Written by Lian Jye
Implemented in 12 January this year, the mineral export ban has resulted in a massive drop in the GDP of eastern regions in Indonesia, specifically in the province of Sulawesi, Maluku, Nusa Tenggara and Papua.
According to the Central Bank of Indonesia (Bank Indonesia), this region of Sulawesi, Maluku and Papua, collectively known as Sulampua is facing a slower than usual growth in the first quarter of 2014. The combined annual GDP growth of Sulawesi, Maluku, Papua and Nusa Tenggara fell to 4.6%, 2% lesser compared to the same period last year. The trend, which deviates from the robust GDP growth in the other regions of Indonesia.
Nickel is the main export of Sulawesi and Maluku, while copper is the key commodity of Papua and Nusa Tenggara. These commodities constitute of 54% of the entire eastern region’s international export. In contrast, the central region of Java is more industrialized, and the western and northern regions of Sumatra and Kalimantan, respectively, are more focused on agriculture and Oil and gas products.
This is exactly the effect that World Bank has warned against. The country is essentially taking risk in abandoning short term revenue in favour of the long term growth. At this moment, Indonesia lacks domestic reprocessing capability to satisfy its current mining output. During this transition period, mining workers will definitely face uncertainty in their job prospect. Structural unemployment will increase and it remains to see how long will it take the situation to turn around.
The Central Bank of Indonesia made two recommendations with regards to this situation. First, the country must hold onto its commitment in smelter construction. Much is hinged on the success in reprocessing capability. As the majority of the economic income is derived from mining sector, the smelters must have the capacity to absorb the output from the mine. Second, the government should encourage allocation of more plantation areas. Cash crop like cacao, coconut and rubber trees have been the staple of agriculture sector in Sulampau area. Allocation of new plantation areas will improve the productivity of this dominant industry, while keeping the supply of raw materials flowing for other manufacturing sectors.

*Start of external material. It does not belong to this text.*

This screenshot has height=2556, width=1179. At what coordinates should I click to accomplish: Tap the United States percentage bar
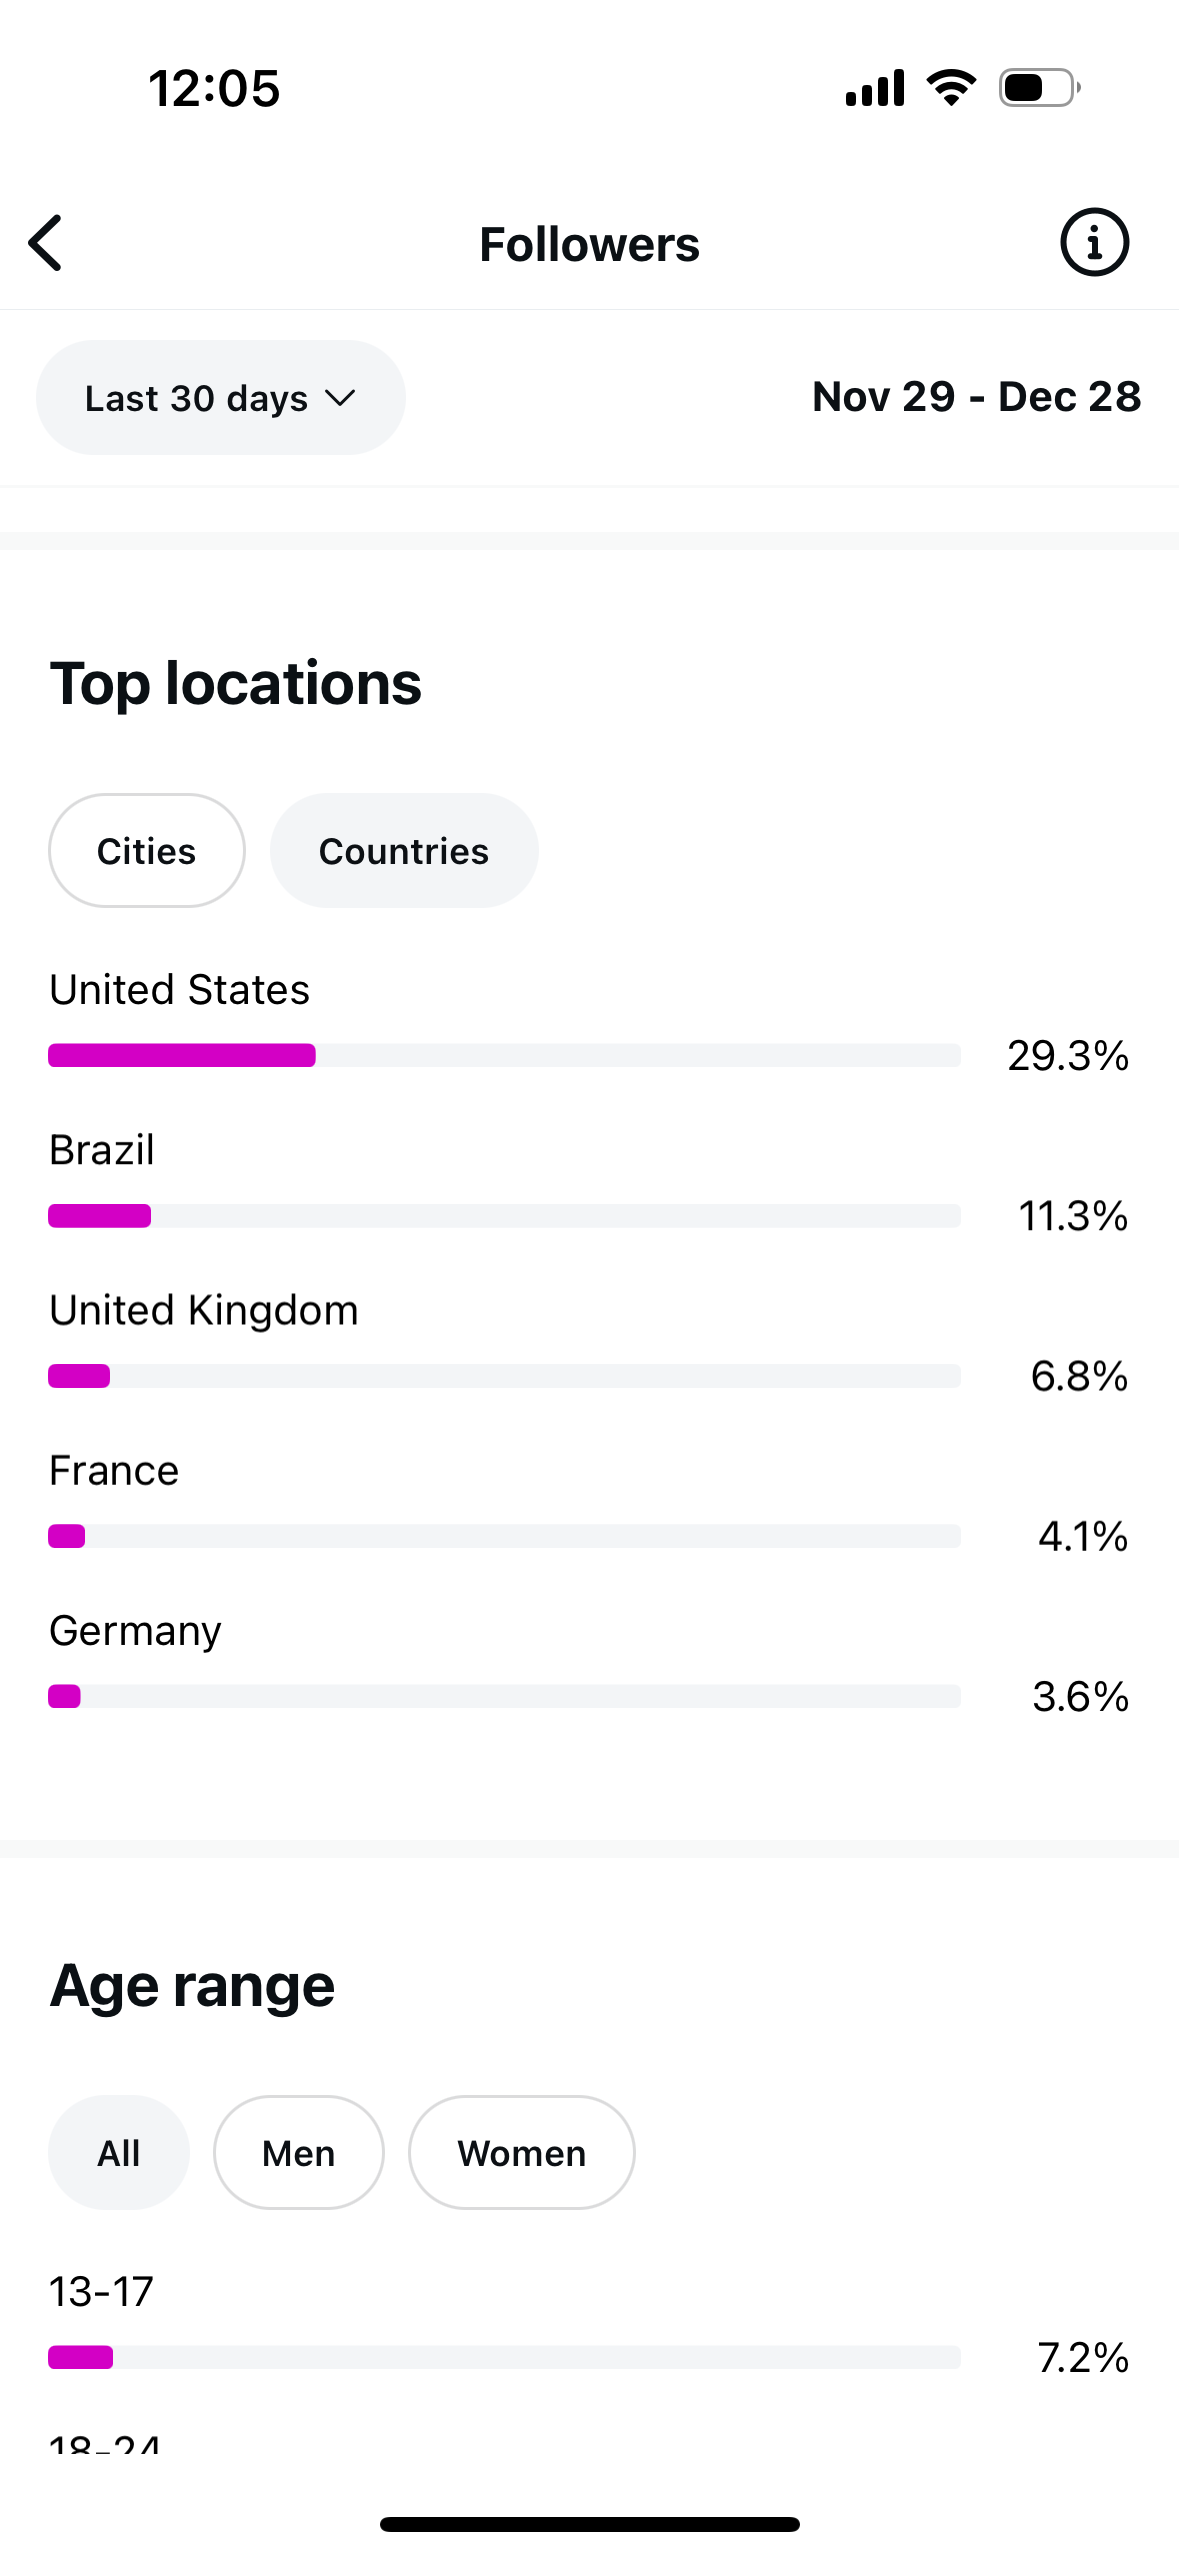(x=504, y=1055)
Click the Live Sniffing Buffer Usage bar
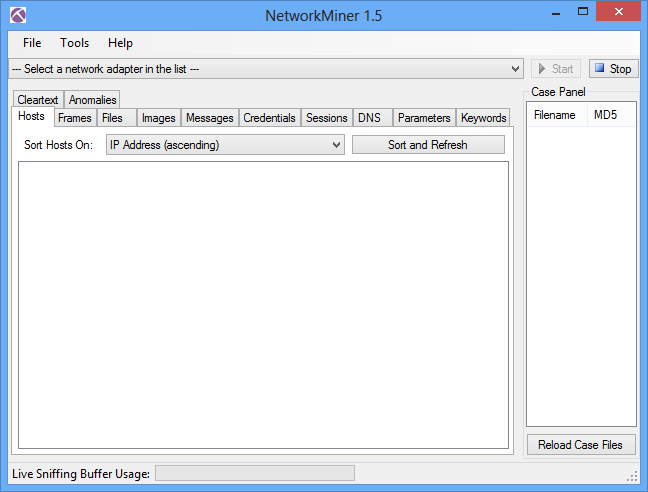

Currently, the Indonesian presidential election is looming. There will be lobby groups from the mining sector trying to lobby for relaxation of the export ban. However so far, major parties remain committed to the ban, viewing it as a long term strategy to improve the Indonesian economy. Since the ban, capital investment in smelter, civil infrastructure and healthcare facilities in Sulampau region have increased by 12.2%, generating a massive number of employment opportunities.